Oebisfelde l Ihren zehnten Saisonerfolg wollen am Sonnabendnachmittag die Frauen des SV Oebisfelde in der Sachsen-Anhalt-Liga einfahren. Schließlich geht es in heimischer Hans-Pickert-Halle ab 17 Uhr gegen das Schlusslicht Blau-Rot Coswig. Die Gäste sind - wie der SVO auch - in die höchste Spielklasse des Landes aufgestiegen, haben in ihr aber, im Gegensatz zu den Allerstädterinnen, noch keinen Fuß gefasst.
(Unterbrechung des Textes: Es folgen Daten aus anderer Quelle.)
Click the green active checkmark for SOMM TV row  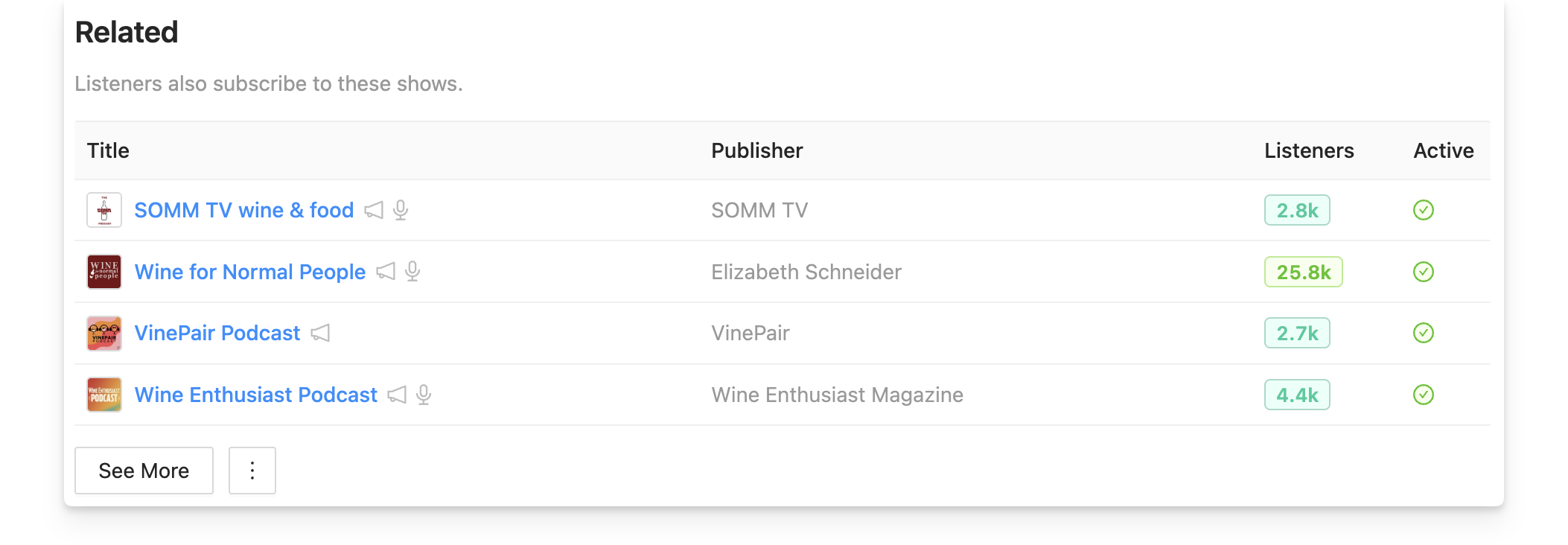coord(1424,211)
Nach 14 absolvierten Begegnungen haben die blau-roten Damen erst einen Zähler (1:27) eingefahren. Der SVO, der das erste Aufeinandertreffen mit 32:25 für sich entschieden hatte, steht dagegen mit 18:8 Punkten hinter Tabellenführer Aktivist Gräfenhainichen (24:0), dem HSV Magdeburg (22:6) sowie der HG Köthen (20:6) auf Position vier.

SVO-Trainer blickt voraus

„Platz zwei und drei sind für uns noch machbar. Daher dürfen wir uns gegen Coswig keinen Ausrutscher erlauben. Ich erwarte von meiner Mannschaft eine konzentrierte Vorstellung wie am vergangenen Sonnabend beim HC Burgenlandd II (34:19-Sieg)“, informierte Oebisfeldes Übungsleiter Christian Herrmann.

Gegen die Burgenland-Reserve agierte der SVO über 60 Minuten sehr kompakt. Die Abwehr stand sicher und im Angriff ließ die Herrmann-Trupppe nur wenige Möglichkeiten liegen.

„Daran müssen wir anknüpfen. Es wäre fatal, wenn wir Coswig auf die leichte Schulter nehmen würden. Die Partie gegen das Schlusslicht wird daher auch ein Spiel der Einstellung. Die muss bei uns passen, zumal bei Coswig, trotz der fehlenden Erfolgserlebnisse, ein leichter Aufwärtstrend erkennbar ist“, betonte Herrmann.

Kader ohne personelle Veränderungen

Personell wird es beim Rangvierten keine Veränderungen gegenüber der Burgenland-Partie geben. Gegen den HCB fehlten jedoch Annika Brosig, Hanna Langbartels und Yvonne Malinowski.